About this task:
In the entries that follow, the lines from the one with "Task: Select the Изображение eye icon" through the one with "You are a computer-use agent. The width" are the ones to write out, exactly and with both ends included. Nothing else should appear.

Extracted material Block Start

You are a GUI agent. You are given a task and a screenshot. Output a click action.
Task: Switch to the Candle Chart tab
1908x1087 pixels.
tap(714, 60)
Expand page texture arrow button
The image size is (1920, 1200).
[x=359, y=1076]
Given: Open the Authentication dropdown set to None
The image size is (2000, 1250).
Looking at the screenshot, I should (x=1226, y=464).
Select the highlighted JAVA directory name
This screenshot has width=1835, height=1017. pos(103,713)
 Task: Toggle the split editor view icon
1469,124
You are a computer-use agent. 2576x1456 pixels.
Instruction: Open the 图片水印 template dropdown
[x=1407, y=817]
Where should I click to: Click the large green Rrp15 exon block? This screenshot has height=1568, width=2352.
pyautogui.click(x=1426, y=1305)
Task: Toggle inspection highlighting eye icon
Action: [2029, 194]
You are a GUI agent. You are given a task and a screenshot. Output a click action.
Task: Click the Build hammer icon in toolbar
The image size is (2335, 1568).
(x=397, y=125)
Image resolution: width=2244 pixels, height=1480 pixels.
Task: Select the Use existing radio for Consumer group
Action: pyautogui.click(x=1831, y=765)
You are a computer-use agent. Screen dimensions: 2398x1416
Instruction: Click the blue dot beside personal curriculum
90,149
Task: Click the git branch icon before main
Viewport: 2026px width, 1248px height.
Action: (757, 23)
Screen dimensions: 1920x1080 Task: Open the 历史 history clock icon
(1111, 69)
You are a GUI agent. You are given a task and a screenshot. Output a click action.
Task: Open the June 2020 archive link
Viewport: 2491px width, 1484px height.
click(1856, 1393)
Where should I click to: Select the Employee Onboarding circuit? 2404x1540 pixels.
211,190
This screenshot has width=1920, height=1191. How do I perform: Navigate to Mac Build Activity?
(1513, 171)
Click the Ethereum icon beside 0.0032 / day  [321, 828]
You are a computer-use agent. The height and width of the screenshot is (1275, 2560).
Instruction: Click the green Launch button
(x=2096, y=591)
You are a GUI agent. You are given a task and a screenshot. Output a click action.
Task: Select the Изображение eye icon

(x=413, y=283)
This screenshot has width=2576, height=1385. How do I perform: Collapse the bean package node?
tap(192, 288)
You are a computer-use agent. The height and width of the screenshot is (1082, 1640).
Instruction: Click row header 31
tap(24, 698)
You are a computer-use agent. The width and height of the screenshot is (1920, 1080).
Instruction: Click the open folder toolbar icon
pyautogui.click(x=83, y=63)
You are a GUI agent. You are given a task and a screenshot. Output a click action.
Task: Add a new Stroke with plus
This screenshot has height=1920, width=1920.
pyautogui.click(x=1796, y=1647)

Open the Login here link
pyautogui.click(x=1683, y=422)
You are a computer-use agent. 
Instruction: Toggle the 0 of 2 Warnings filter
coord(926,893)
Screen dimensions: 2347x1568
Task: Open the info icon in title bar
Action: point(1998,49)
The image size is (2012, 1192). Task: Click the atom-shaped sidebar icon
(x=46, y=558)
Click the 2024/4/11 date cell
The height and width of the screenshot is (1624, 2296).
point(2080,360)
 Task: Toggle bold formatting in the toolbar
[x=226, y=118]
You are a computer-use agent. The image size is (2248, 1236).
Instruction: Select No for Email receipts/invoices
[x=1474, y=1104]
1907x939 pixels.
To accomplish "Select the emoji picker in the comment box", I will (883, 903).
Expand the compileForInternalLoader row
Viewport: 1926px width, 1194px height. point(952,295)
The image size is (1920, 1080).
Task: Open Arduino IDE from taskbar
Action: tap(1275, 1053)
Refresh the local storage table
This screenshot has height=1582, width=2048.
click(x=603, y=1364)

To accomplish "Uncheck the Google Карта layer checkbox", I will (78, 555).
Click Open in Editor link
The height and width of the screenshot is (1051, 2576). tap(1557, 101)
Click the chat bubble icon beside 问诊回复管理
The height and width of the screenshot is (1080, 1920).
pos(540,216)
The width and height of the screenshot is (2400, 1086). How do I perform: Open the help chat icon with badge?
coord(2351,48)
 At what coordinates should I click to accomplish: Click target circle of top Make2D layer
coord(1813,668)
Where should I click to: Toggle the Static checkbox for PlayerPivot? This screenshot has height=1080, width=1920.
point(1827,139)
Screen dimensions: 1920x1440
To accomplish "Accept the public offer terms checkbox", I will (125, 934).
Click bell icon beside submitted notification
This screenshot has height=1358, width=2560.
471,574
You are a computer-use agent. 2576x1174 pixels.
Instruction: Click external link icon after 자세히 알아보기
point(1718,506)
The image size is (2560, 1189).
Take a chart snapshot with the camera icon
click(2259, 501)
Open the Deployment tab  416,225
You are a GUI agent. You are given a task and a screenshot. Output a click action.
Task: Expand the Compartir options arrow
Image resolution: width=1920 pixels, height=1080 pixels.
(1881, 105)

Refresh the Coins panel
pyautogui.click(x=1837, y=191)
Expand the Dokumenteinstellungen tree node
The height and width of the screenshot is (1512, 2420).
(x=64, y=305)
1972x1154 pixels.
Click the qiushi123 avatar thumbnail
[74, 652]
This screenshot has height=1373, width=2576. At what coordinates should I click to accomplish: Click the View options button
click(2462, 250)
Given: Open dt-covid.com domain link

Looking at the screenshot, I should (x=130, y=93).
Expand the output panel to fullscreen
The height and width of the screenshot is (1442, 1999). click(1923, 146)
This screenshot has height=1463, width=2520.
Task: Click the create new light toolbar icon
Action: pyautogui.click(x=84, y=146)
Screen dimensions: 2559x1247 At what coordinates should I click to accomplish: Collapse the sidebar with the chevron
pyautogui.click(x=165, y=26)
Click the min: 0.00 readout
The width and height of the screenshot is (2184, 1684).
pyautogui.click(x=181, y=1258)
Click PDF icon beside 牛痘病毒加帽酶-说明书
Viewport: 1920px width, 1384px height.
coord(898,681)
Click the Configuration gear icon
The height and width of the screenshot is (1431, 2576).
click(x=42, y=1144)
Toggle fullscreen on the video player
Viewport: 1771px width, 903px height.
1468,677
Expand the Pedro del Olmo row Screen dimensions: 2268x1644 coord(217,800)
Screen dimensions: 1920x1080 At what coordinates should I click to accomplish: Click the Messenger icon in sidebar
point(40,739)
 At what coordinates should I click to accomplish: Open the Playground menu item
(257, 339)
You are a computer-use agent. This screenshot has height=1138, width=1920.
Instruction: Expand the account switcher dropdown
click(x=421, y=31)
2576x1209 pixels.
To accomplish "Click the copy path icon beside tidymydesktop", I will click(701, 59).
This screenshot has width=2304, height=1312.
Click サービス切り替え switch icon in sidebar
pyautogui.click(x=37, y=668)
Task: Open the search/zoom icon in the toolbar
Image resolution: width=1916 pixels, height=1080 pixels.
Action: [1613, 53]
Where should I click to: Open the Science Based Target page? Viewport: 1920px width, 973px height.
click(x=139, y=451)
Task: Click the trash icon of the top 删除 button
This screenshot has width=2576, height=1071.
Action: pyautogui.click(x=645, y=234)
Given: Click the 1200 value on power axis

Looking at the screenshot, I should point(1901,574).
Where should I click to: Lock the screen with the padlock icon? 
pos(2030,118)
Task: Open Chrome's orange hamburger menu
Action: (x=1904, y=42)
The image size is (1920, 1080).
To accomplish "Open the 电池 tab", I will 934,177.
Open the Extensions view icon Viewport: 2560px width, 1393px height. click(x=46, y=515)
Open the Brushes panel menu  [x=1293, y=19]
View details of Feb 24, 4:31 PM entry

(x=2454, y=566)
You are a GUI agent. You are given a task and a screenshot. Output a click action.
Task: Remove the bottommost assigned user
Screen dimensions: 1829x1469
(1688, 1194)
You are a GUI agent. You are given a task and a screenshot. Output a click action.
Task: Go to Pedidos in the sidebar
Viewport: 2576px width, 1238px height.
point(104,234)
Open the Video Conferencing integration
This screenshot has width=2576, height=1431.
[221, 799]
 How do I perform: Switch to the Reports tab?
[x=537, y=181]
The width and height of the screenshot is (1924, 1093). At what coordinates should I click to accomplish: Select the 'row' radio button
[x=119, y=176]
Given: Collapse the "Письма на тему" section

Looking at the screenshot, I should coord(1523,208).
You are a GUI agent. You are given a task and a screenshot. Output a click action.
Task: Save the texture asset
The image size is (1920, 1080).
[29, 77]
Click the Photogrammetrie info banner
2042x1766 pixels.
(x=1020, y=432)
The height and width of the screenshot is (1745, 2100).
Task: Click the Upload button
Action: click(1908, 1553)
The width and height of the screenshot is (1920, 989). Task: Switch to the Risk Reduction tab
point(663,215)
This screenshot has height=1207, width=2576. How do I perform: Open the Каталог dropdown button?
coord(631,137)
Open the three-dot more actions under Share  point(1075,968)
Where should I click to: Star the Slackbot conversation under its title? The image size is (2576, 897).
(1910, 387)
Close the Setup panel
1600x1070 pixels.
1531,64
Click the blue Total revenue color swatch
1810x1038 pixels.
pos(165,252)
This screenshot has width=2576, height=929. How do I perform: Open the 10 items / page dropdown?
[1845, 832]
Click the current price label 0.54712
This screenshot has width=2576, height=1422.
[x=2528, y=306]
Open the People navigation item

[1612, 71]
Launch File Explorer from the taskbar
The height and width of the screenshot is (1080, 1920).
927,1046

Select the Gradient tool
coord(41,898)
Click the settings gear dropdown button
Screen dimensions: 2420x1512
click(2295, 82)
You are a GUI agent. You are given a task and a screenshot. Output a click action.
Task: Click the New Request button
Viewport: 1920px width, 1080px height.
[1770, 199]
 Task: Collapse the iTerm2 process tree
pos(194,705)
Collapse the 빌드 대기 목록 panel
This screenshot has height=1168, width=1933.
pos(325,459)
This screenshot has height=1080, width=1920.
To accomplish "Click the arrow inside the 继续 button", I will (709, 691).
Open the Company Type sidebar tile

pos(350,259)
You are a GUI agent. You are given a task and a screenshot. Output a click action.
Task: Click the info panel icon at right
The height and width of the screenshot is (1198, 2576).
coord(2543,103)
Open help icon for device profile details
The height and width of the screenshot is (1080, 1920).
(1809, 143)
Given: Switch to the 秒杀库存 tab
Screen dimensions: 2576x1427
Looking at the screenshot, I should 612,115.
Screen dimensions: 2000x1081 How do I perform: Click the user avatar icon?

Extracted material Block End

Response box:
Task: Select the Изображение eye icon

(x=413, y=283)
This screenshot has width=2576, height=1385. How do I perform: Collapse the bean package node?
tap(192, 288)
You are a computer-use agent. The height and width of the screenshot is (1082, 1640).
Instruction: Click row header 31
tap(24, 698)
You are a computer-use agent. The width and height of the screenshot is (1920, 1080).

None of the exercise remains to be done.